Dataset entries
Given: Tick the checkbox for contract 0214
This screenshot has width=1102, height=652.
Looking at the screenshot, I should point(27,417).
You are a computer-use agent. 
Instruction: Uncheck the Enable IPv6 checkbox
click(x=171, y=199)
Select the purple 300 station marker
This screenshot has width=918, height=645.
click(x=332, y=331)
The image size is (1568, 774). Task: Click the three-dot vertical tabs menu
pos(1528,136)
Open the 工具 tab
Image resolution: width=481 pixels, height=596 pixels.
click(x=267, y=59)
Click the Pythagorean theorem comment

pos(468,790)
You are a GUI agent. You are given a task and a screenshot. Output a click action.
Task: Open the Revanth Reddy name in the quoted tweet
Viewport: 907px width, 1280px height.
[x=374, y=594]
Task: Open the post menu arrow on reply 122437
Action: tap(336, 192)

▸ Work order: Repeat, without change, each line of the data above from the one that contains "Click the Pythagorean theorem comment" through the final line, counting both.

▸ Task response:
Click the Pythagorean theorem comment

pos(468,790)
You are a GUI agent. You are given a task and a screenshot. Output a click action.
Task: Open the Revanth Reddy name in the quoted tweet
Viewport: 907px width, 1280px height.
[x=374, y=594]
Task: Open the post menu arrow on reply 122437
Action: tap(336, 192)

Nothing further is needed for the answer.